* [Exercise instructions] Your task is to repeat the entries word for word while leaving out the pictures.

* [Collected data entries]
┌──

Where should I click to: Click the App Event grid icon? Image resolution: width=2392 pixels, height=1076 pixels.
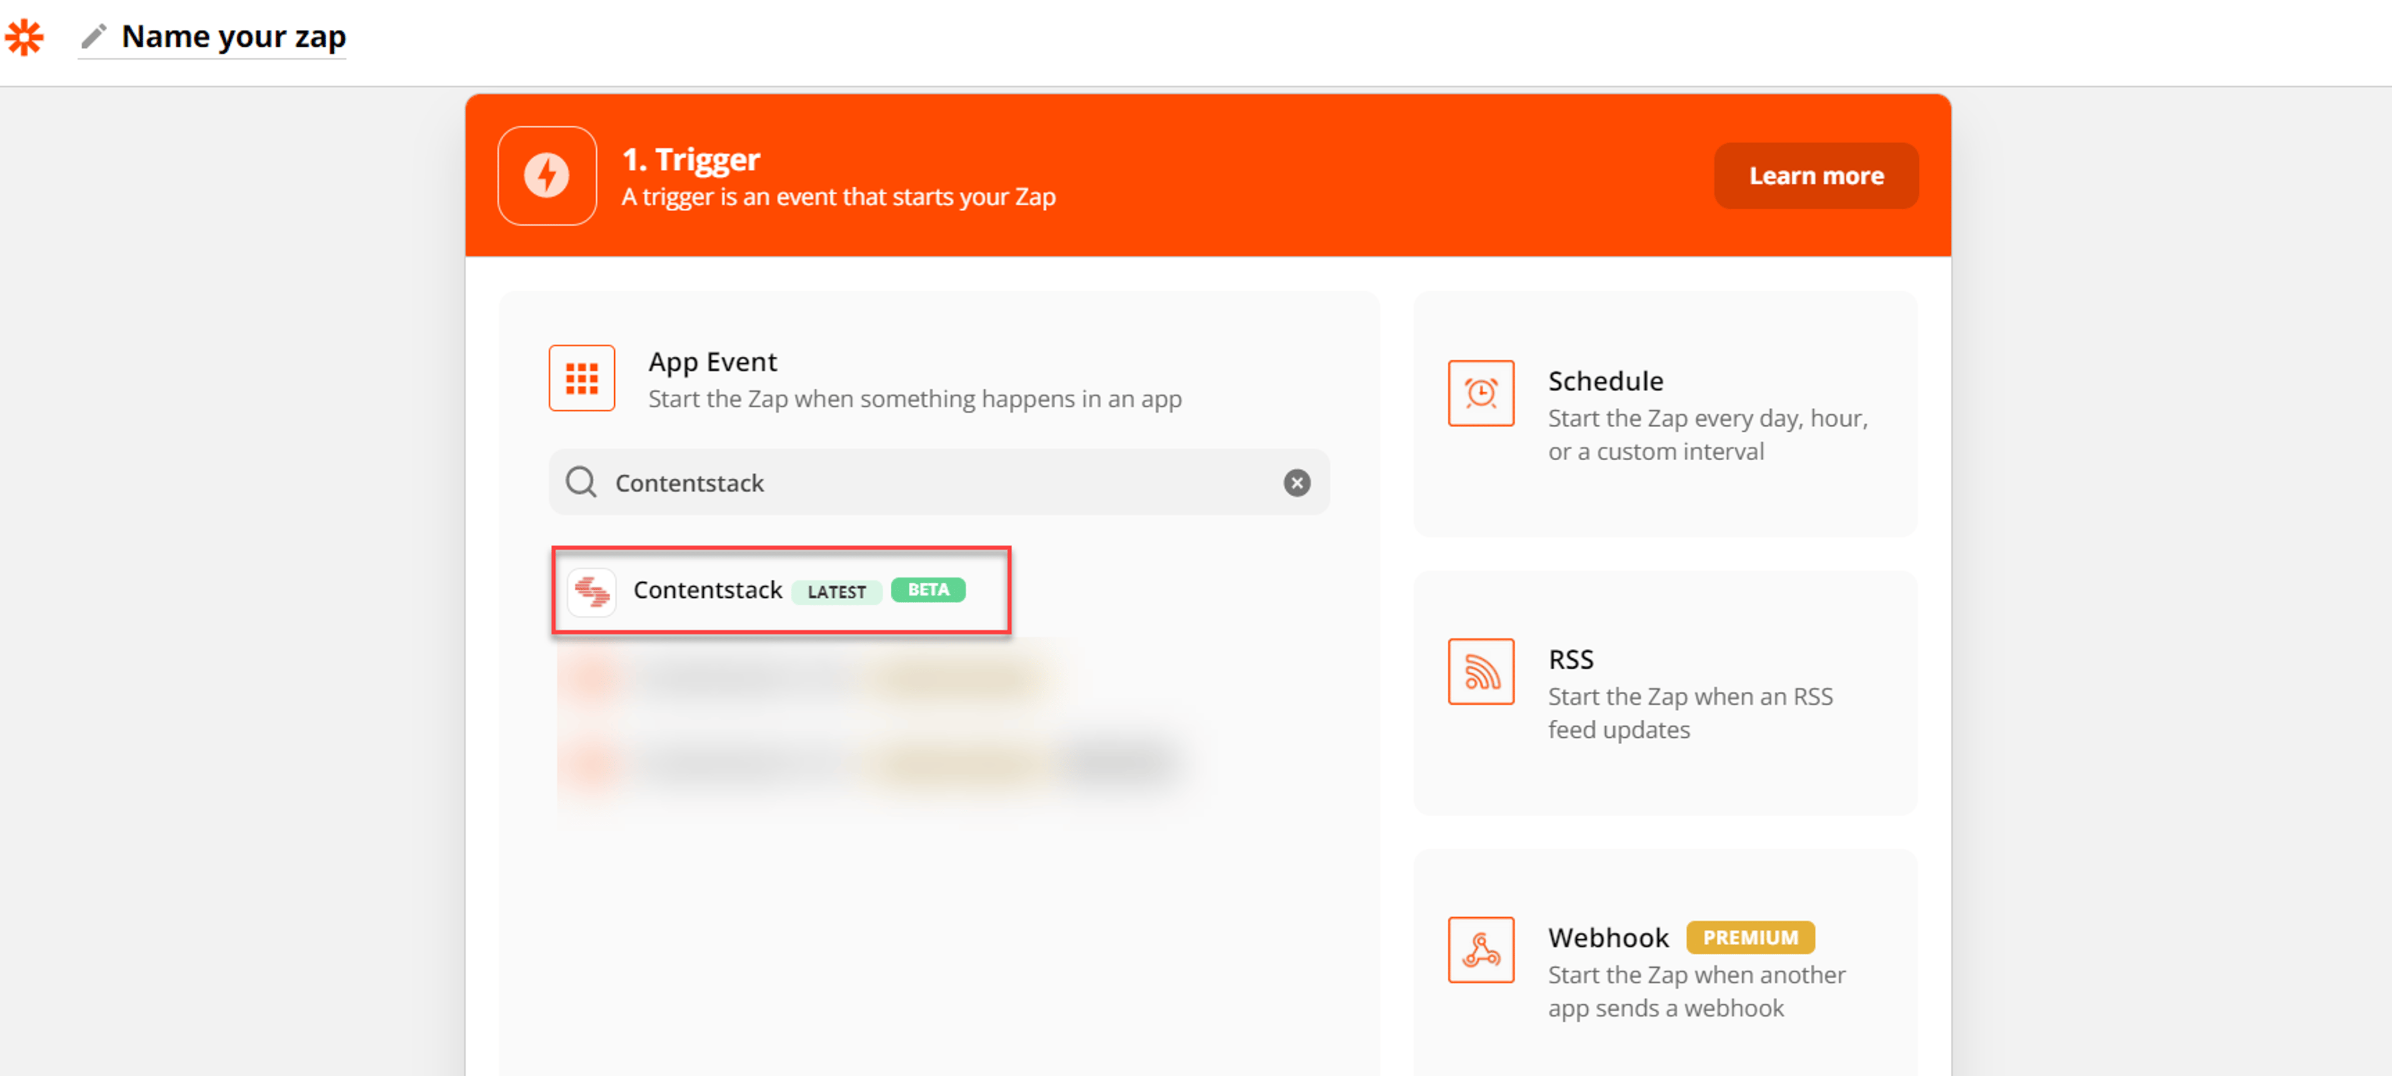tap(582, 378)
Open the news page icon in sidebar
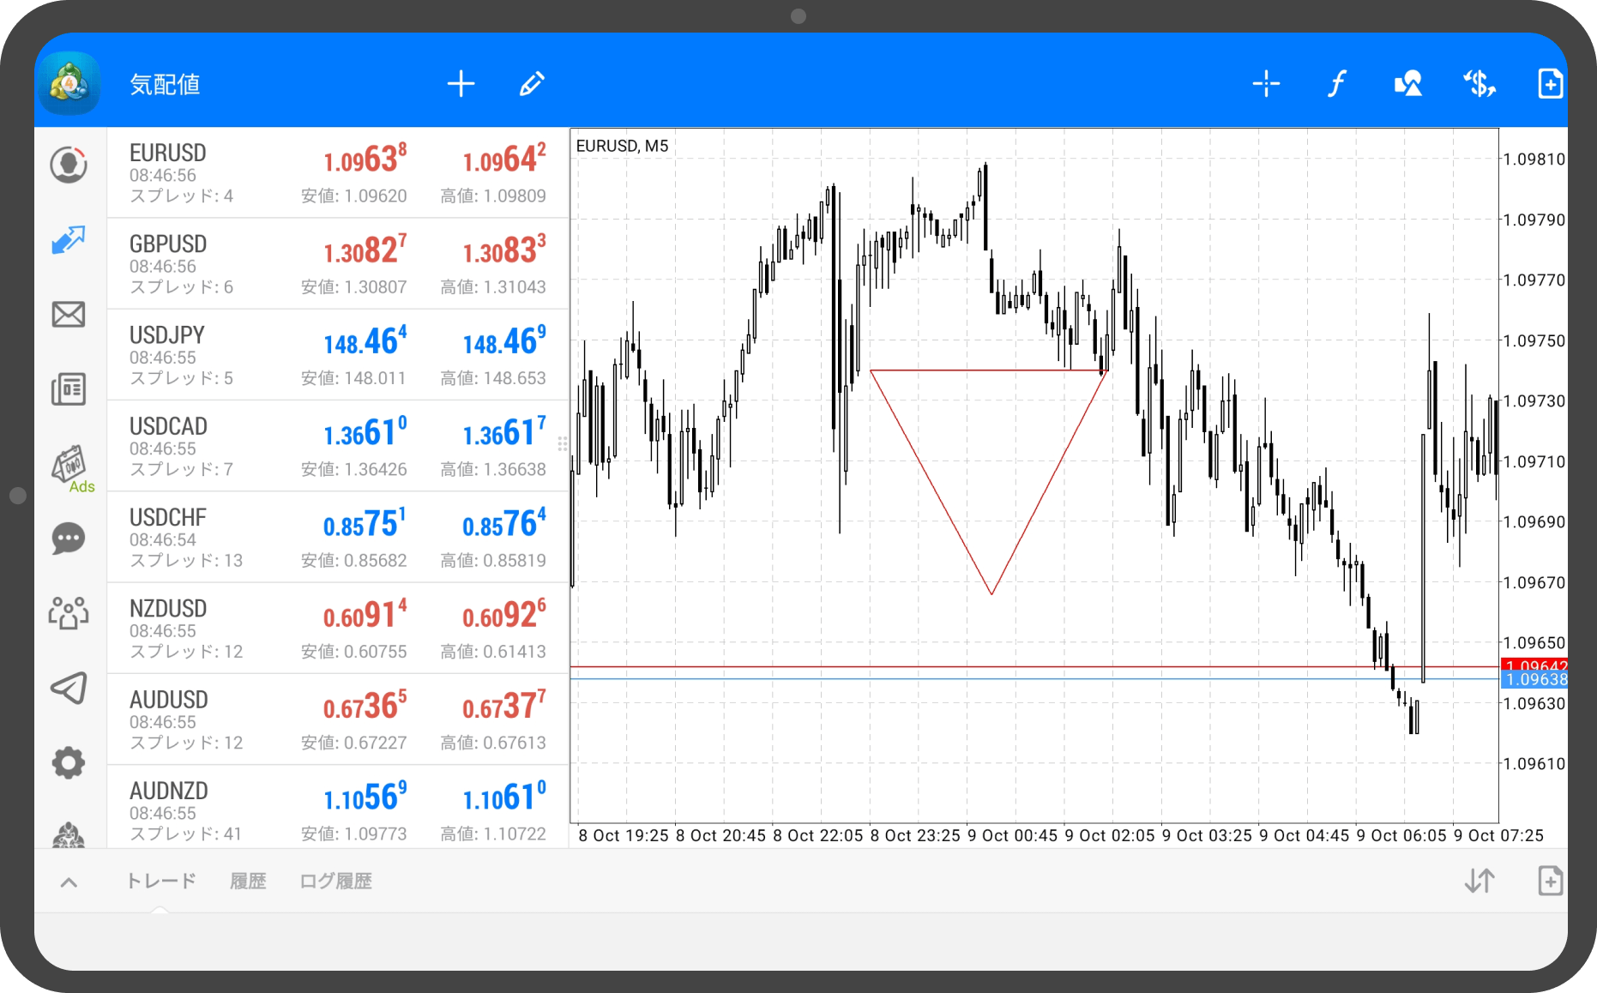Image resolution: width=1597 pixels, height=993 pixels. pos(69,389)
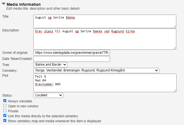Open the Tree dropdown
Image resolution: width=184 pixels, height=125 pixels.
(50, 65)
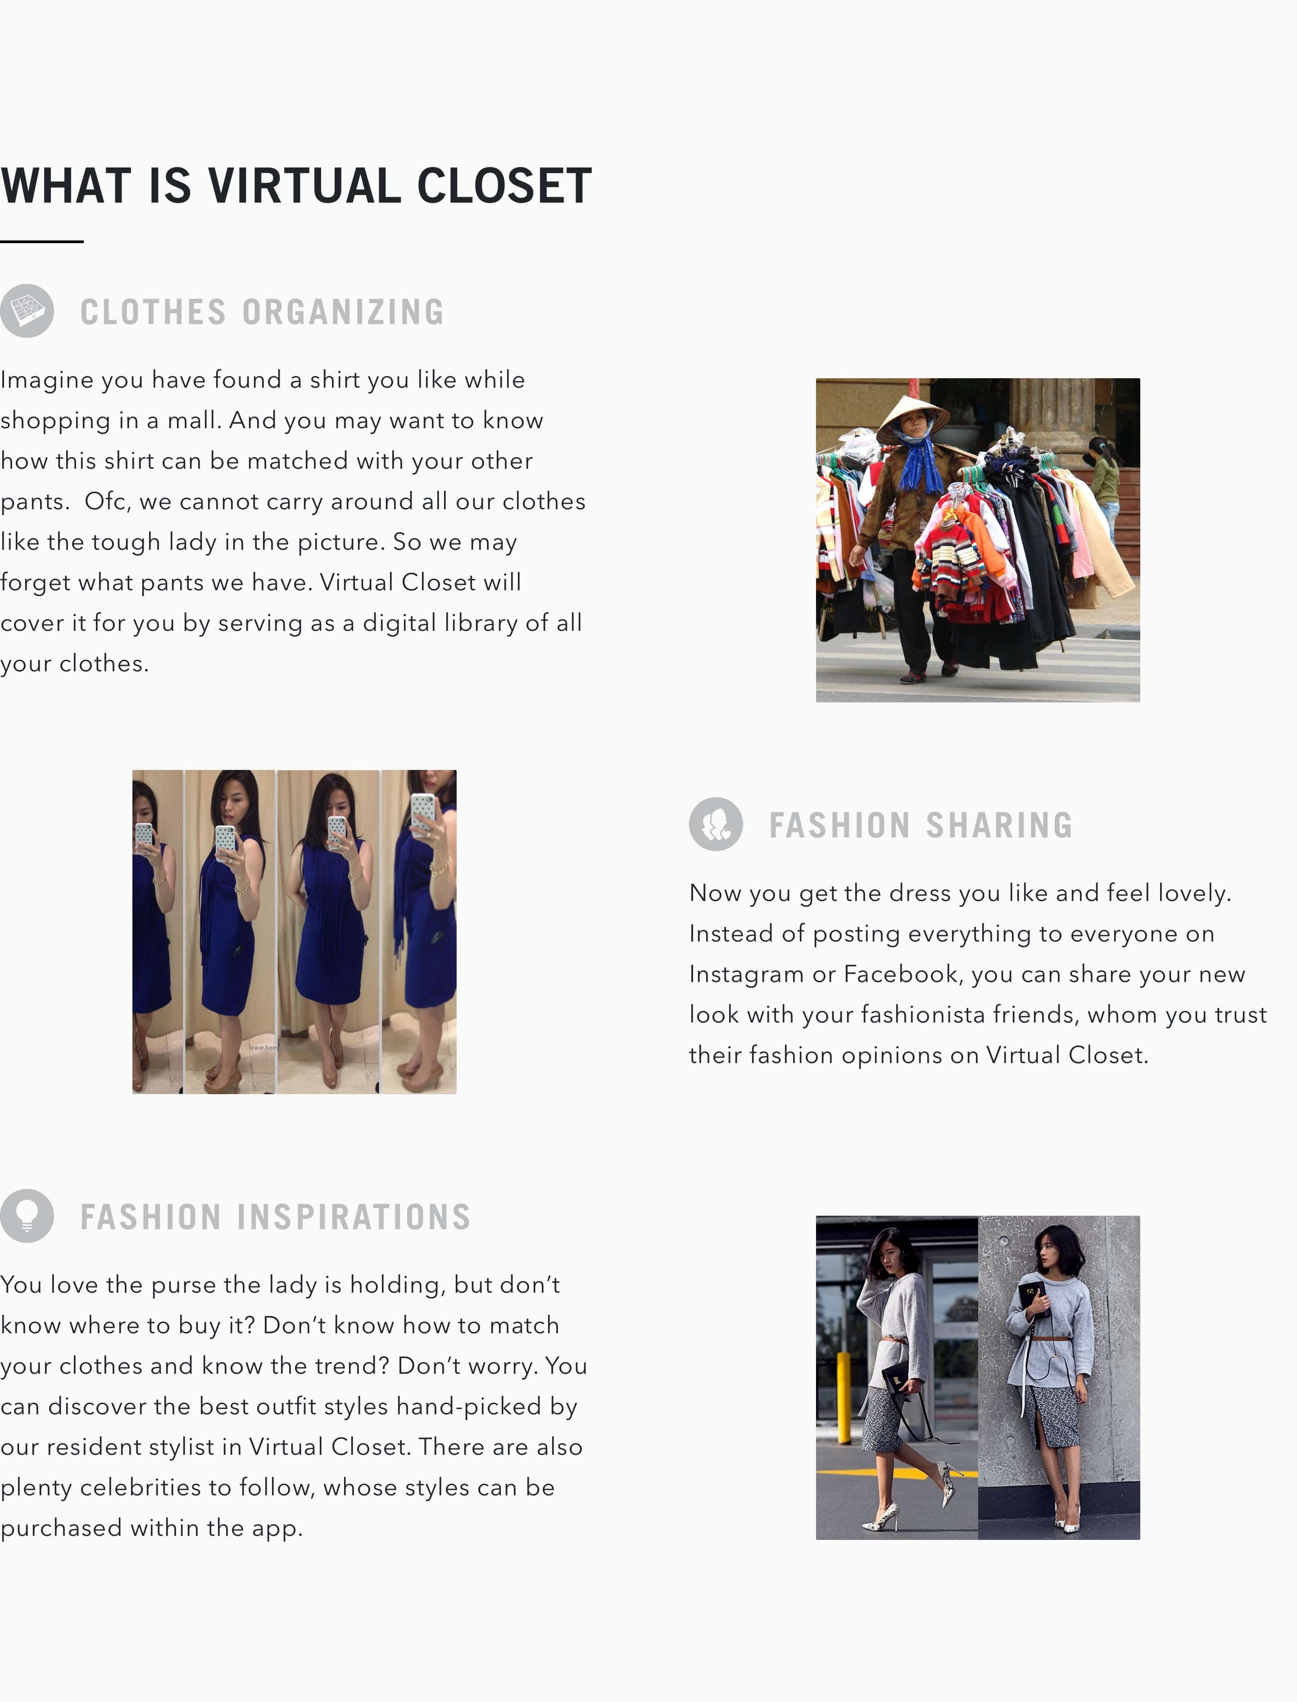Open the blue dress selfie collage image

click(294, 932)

└──

* [Completed exercise]
Where should I click to: Click the App Event grid icon? Image resolution: width=2392 pixels, height=1076 pixels.
tap(582, 378)
Open the news page icon in sidebar
Image resolution: width=1597 pixels, height=993 pixels. pos(69,389)
Open the Tree dropdown
Image resolution: width=184 pixels, height=125 pixels.
(50, 65)
Open the blue dress selfie collage image

click(294, 932)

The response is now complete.